Let’s face it, Winter sucks. However, I don’t go South like some people I know. Instead, I spend my time thinking about Spring; specifically, vegetable gardening. I really enjoy looking through seed catalogs, consulting my garden journal to see what worked last year and what didn’t, and planning this year’s garden.

To that end, I have developed a spreadsheet to help me keep track of my seeds and now to help plan my planting schedule. I start my serious planning by taking an inventory of the seeds that I have on hand. I check for quantity and for age. Seeds lose their viability with the passage of time.

Some seeds (think corn) are only good for one year. Others are viable for up to four years. Then they’ve gotta go.

True story: My Dad gave me his old hermetically sealed seed case when he got too old to garden back in the mid-nineteen nineties. There were seeds from the 1970’s in that case.

GETTING ORGANIZED
SEED INVENTORY AND PLANTING SCHEDULE SPREADSHEET

HOW I USE MY SPREADSHEET

  • List seed varieties by type of crops (leaf, fruit, root, legumes, herbs, flowers
  • When I know it, I try to include days to maturity
  • I list the year that is listed on the seed packet
  • I list the quantity of seeds remaining.

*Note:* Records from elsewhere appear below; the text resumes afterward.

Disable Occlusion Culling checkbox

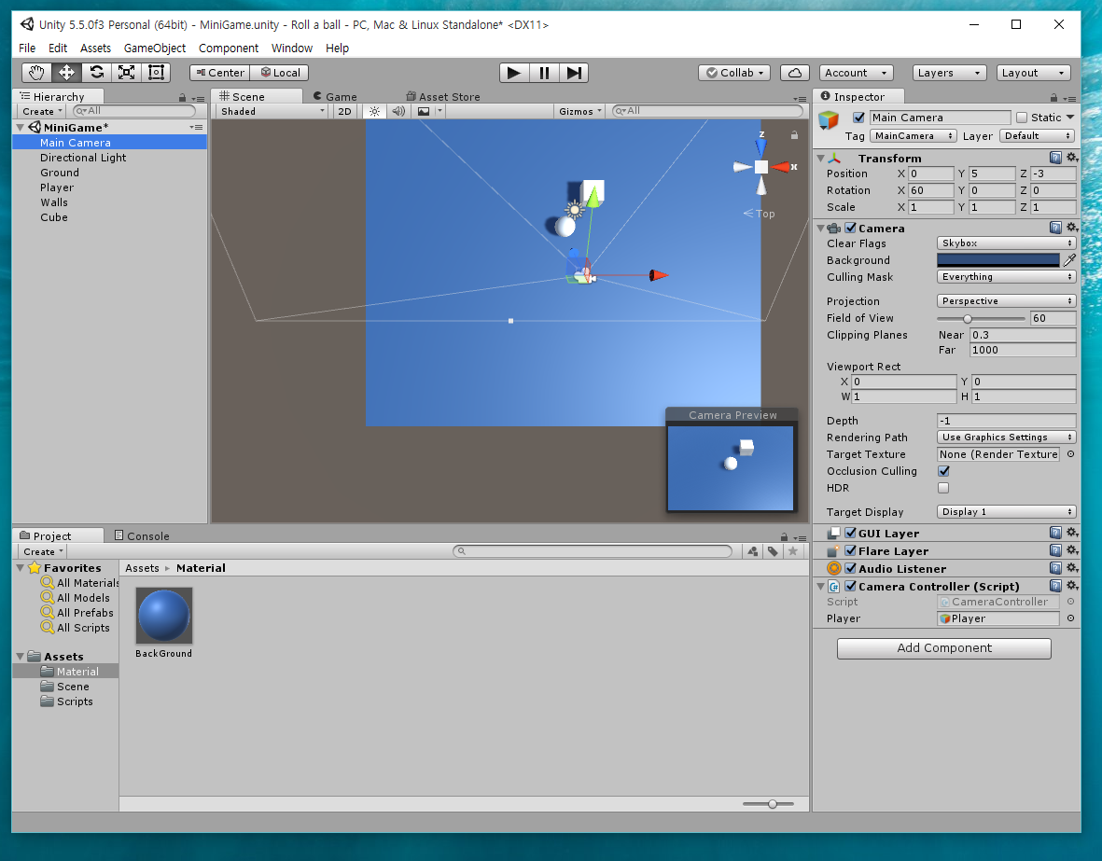tap(942, 471)
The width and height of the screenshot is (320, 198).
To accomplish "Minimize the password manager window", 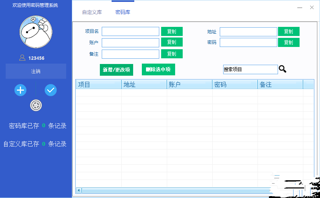I will [x=300, y=8].
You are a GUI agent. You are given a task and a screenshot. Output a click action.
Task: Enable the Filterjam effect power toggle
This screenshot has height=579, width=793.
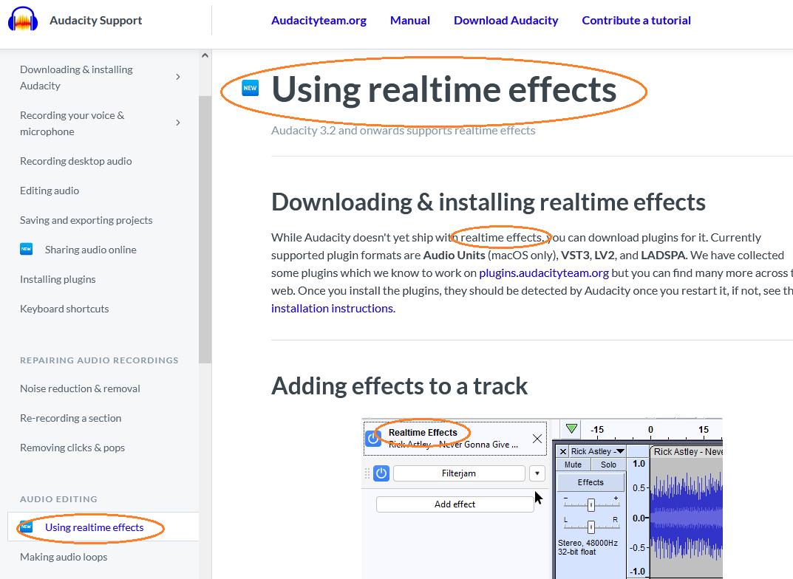[x=381, y=473]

Some quantities are approximations which is fine for this exercise.
  • I also list supplier
  • I color code indoor starting month, planting out month and harvest month (This helps make sure that I don’t overplant or underplant things like lettuce, cabbage, etc.

ONE FINAL THOUGHT

The larger and more diverse the garden the more one will benefit from careful planning up front.